DigitalCommons / open-data

0 stars 0 forks source link

DotCoop data has mojibake text #98

Open wu-lee opened 2 years ago

wu-lee commented 2 years ago

I'm seeing mojibake text like this in incoming CSV data: "Alliance Coopératives Cameroun", which propagates into the map dialogs. This not the only case. Something upstream is mangling the encoding.

ColmMassey commented 2 years ago

I'm seeing mojibake text like this in incoming CSV data: "Alliance Coopératives Cameroun", which propagates into the map dialogs. This not the only case. Something upstream is mangling the encoding.

WHere is the best place to catch that?

wu-lee commented 2 years ago

Ideally they give us non-mangled data, so we don't have to, but as you say this might not happen very quickly. We might demangle it ourselves, otherwise, but it's not as simple as you might think.

Searching, I see there's a mojibake decoder here, which can helpfully identify how to decode the case I spotted.

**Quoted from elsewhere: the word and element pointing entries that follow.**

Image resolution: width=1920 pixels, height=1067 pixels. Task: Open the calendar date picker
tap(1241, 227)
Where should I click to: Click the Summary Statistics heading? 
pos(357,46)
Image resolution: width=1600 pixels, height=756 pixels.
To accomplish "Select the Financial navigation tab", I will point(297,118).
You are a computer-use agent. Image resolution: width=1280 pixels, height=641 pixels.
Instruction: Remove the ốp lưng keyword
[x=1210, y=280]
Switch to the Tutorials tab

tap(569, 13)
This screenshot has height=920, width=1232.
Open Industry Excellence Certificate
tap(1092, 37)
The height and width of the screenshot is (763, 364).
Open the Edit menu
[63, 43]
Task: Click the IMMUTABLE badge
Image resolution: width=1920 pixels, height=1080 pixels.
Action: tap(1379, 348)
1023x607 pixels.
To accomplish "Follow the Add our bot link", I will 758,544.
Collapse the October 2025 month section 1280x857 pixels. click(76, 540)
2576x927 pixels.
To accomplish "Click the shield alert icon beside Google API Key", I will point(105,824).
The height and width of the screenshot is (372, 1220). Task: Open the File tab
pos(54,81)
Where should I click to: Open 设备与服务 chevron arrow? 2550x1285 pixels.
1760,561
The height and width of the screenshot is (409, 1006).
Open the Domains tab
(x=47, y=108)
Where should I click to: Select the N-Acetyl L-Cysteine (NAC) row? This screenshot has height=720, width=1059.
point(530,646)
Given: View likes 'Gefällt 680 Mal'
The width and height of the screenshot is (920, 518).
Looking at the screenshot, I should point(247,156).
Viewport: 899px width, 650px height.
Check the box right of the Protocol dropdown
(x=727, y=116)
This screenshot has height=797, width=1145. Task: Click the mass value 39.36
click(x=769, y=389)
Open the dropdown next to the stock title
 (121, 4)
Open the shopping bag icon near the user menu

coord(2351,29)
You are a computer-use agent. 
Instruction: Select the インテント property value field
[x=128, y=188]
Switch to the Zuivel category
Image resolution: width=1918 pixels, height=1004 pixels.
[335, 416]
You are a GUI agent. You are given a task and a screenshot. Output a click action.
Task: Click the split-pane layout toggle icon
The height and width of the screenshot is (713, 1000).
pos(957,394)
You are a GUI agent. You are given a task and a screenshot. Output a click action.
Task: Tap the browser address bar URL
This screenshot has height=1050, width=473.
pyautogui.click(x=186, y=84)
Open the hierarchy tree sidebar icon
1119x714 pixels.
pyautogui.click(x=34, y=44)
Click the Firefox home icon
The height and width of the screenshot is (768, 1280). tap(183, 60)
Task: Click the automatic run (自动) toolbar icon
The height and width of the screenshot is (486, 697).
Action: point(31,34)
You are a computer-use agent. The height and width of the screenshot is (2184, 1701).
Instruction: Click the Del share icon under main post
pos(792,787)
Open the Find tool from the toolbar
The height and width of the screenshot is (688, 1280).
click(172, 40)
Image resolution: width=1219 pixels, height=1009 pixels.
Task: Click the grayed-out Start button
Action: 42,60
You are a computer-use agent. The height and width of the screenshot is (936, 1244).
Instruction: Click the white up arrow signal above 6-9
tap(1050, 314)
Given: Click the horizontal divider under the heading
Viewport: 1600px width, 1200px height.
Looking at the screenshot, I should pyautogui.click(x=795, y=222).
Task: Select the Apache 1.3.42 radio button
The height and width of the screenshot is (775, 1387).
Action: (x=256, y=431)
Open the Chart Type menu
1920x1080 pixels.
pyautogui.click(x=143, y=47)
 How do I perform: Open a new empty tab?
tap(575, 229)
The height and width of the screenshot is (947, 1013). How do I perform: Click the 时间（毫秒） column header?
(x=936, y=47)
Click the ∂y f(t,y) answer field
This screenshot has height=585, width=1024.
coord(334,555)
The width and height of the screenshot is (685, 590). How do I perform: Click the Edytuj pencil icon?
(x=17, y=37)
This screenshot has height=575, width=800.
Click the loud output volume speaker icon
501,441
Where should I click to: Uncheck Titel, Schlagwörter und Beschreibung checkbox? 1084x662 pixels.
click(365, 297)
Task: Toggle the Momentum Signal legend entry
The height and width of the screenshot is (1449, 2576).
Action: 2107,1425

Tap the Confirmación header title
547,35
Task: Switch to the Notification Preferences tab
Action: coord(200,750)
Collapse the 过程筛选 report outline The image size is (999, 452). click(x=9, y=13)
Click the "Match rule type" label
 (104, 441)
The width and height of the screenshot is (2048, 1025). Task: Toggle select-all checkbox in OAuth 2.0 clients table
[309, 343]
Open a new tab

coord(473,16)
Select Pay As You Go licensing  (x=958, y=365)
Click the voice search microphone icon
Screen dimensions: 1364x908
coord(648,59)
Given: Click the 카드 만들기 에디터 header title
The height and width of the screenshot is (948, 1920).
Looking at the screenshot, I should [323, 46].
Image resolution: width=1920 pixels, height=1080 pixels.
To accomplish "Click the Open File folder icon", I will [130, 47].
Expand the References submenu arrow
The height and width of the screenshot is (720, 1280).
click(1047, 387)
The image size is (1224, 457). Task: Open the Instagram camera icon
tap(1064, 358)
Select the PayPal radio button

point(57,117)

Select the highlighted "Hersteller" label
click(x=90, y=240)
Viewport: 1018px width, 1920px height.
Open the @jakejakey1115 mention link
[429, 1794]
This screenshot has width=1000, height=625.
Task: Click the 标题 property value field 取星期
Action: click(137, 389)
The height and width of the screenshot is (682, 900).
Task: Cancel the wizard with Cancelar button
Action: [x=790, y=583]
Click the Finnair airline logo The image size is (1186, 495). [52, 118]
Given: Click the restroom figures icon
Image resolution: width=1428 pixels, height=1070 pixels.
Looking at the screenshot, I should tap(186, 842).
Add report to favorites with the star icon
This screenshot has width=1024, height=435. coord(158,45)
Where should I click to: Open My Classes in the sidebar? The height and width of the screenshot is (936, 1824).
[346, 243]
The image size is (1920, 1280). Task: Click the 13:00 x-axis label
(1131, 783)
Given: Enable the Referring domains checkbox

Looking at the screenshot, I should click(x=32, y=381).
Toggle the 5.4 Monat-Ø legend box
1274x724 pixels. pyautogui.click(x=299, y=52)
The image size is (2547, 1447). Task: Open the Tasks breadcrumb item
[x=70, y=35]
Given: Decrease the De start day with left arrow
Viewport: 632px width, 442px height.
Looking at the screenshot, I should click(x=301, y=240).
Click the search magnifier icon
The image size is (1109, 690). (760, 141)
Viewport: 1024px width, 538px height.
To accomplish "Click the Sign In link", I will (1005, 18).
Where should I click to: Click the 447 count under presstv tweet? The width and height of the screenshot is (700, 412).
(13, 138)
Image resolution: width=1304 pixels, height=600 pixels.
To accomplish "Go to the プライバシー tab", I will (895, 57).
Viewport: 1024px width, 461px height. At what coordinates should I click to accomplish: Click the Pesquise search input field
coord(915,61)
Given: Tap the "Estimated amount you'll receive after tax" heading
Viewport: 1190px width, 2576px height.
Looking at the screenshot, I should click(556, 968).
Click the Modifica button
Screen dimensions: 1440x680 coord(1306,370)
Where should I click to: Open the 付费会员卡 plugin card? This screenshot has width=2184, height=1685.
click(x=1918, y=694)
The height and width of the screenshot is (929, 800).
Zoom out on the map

https://www.linestarve.com/tools/mojibake/?mojibake=Alliance+Coop%C3%83%C2%A9ratives+Cameroun&unescape_html=auto&remove_terminal_escapes=True&fix_encoding=True&restore_byte_a0=True&replace_lossy_sequences=True&decode_inconsistent_utf8=True&fix_c1_controls=True&fix_latin_ligatures=True&fix_character_width=True&uncurl_quotes=True&fix_surrogates=True&remove_control_chars=True&normalization=NFC

However, some experiments show it's not simply a matter of reading the file with the right encoding - there are actually extra bytes injected, so I get mojibake in any case. It got very fiddly and I gave up for the moment.

ColmDC commented 1 year ago

Is this being addressed in new system? @wu-lee

wu-lee commented 1 year ago

Nope.

Currently data is trusted throughout Mykomaps and the sausage factory. Mykomaps should have some protection in any case, but maybe the best place to gatekeep this is when data comes in from 3rd party sources?